Extract provided:
The province had passed its Covid-19 peak with sufficient platform capacity and would be considering whether temporary field hospitals should remain open, said Premier Alan Winde in his daily Covid-19 provincial update on Tuesday.
The MSF field hospital in Khayelitsha was already in the processes of closing, he said.
The province reported 7 416 active cases of Covid-19, 98868 confirmed cases and 87 998 recoveries as of 1pm on Tuesday.
To date, 3454 people have succumbed to the virus and around 440564 Covid-19 tests have been conducted.
At present, 1 196 people have been hospitalised with 247 patients in ICU or high care.
Winde welcomed the confirmation that alert levels could be determined at a provincial, metro and district level, as stated by the Minister of Health Zweli Mkhize in the Government Gazette published on Friday last week.
The ministerial advisory committee must advise the National Health minister regarding which alert level should be declared nationally, provincially, in a metropolitan area or a district.
“The Western Cape cabinet on Friday took the position that businesses which can open safely should be allowed to do so, and that the alcohol ban should be lifted, in conjunction with the implementation of smart measures aimed at reducing alcohol harms,” said Winde. “We have written to both minister Mkhize and Cogta Minister Nkosazana Dlamini Zuma to request a meeting where we will put forward these positions.
“It is imperative that we take decisive and immediate action to prevent an unemployment pandemic and further economic calamity.”
He said statistical data previously supplied by StatsSA showed the drastic impact the lockdown had had on the food and beverage industry, and that the closure of borders and initial ban on local travel had also had a significant impact on the tourism industry.
“In the Western Cape, we have seen a steady and sustained decline in the number of hospitalisations, with current numbers sitting below 1200, the lowest we have seen since June.
“Coupled with this, we have seen a greater percentage of tests come back negative, declining infections among health-care workers and a decline in the number of daily deaths,” he said.

Data excerpts:
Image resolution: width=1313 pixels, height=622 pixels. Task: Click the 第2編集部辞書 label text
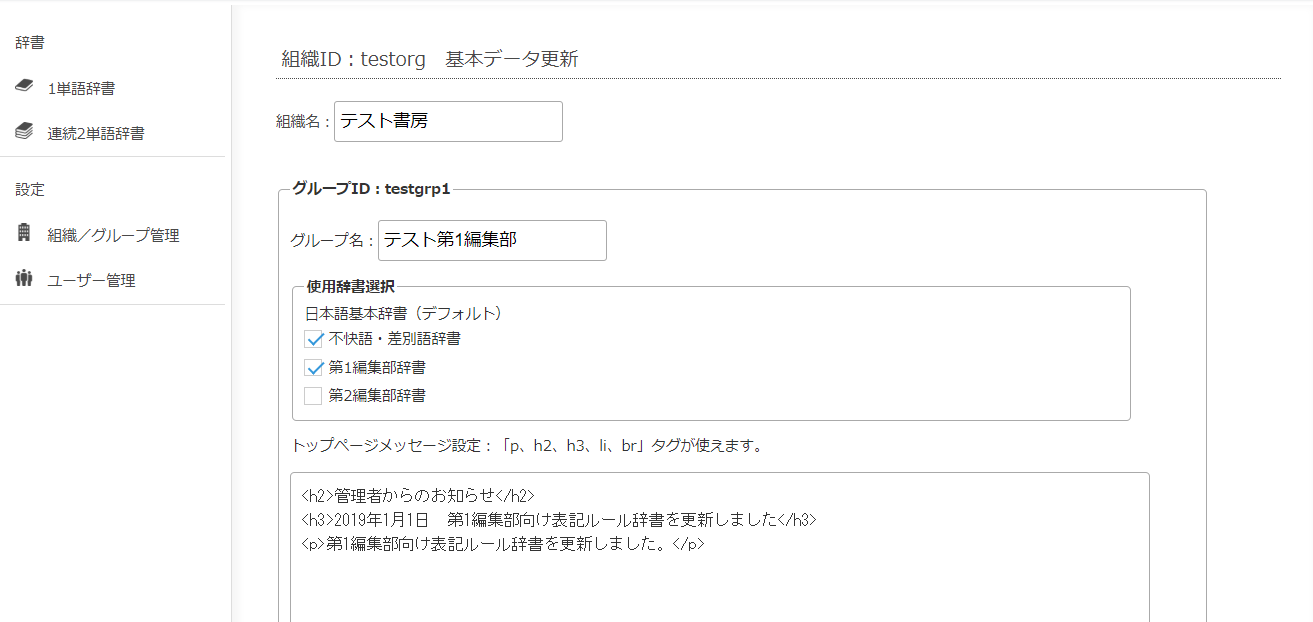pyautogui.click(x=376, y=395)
---
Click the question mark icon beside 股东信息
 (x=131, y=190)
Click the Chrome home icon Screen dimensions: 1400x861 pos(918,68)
* * *
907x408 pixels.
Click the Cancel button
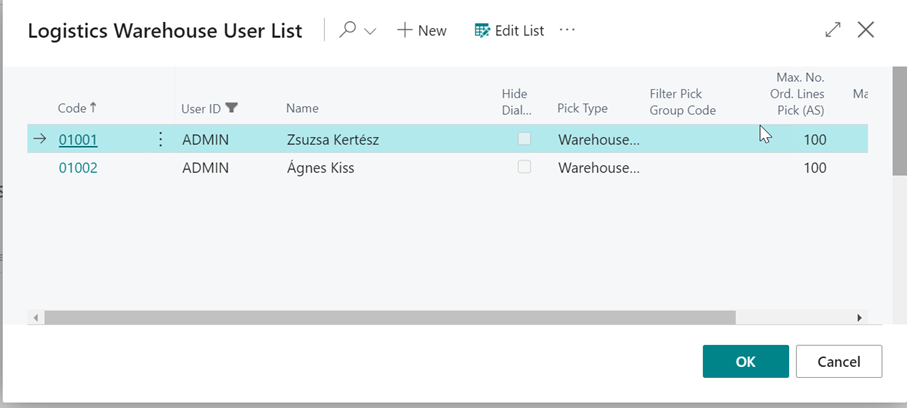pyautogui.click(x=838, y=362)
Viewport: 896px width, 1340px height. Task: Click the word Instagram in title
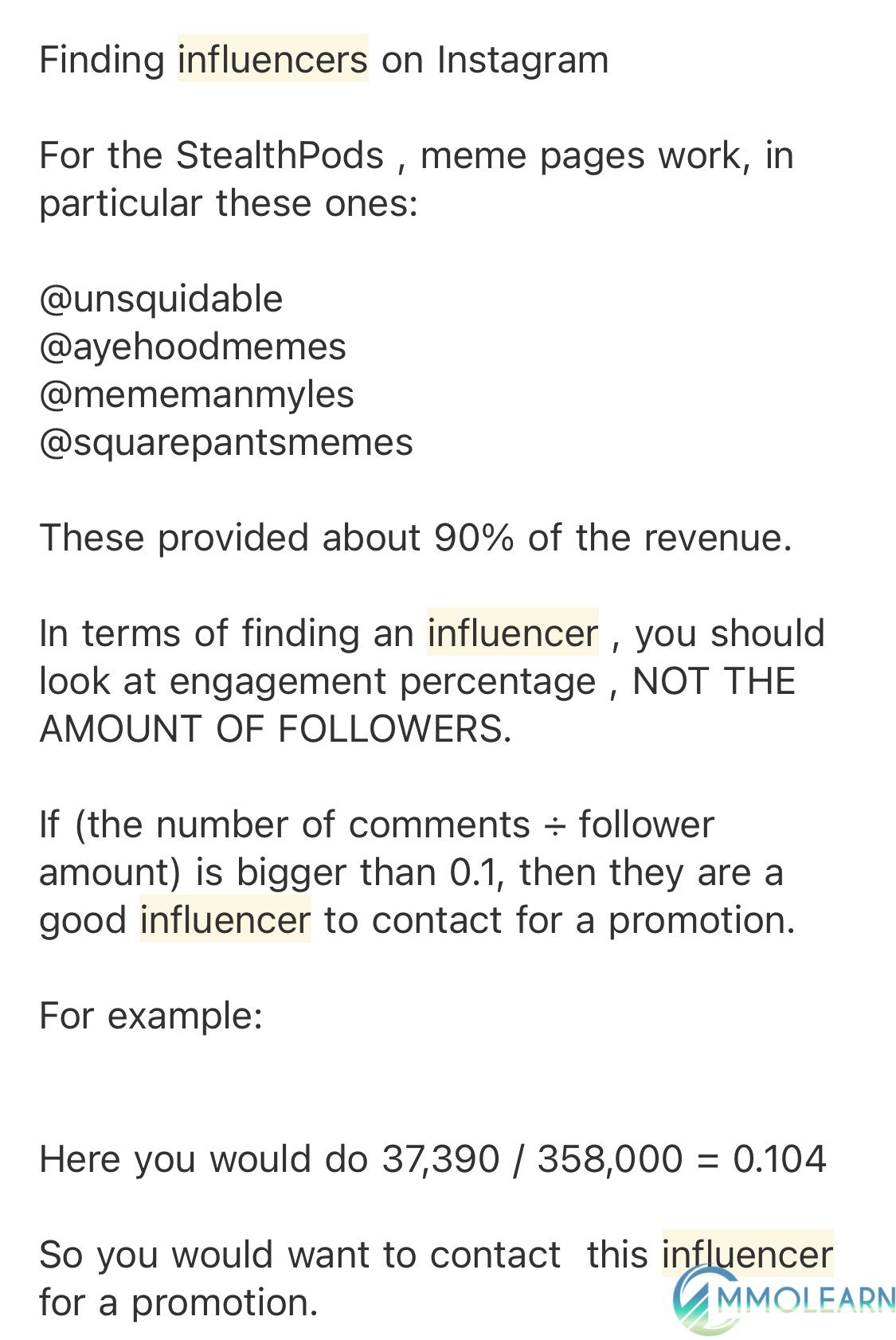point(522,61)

Instructions for the task: Reproduce word for word the part of the Western Cape Covid-19 update that runs from "He said statistical" to "seen since June.".

Exercise output:
He said statistical data previously supplied by StatsSA showed the drastic impact the lockdown had had on the food and beverage industry, and that the closure of borders and initial ban on local travel had also had a significant impact on the tourism industry.
“In the Western Cape, we have seen a steady and sustained decline in the number of hospitalisations, with current numbers sitting below 1200, the lowest we have seen since June.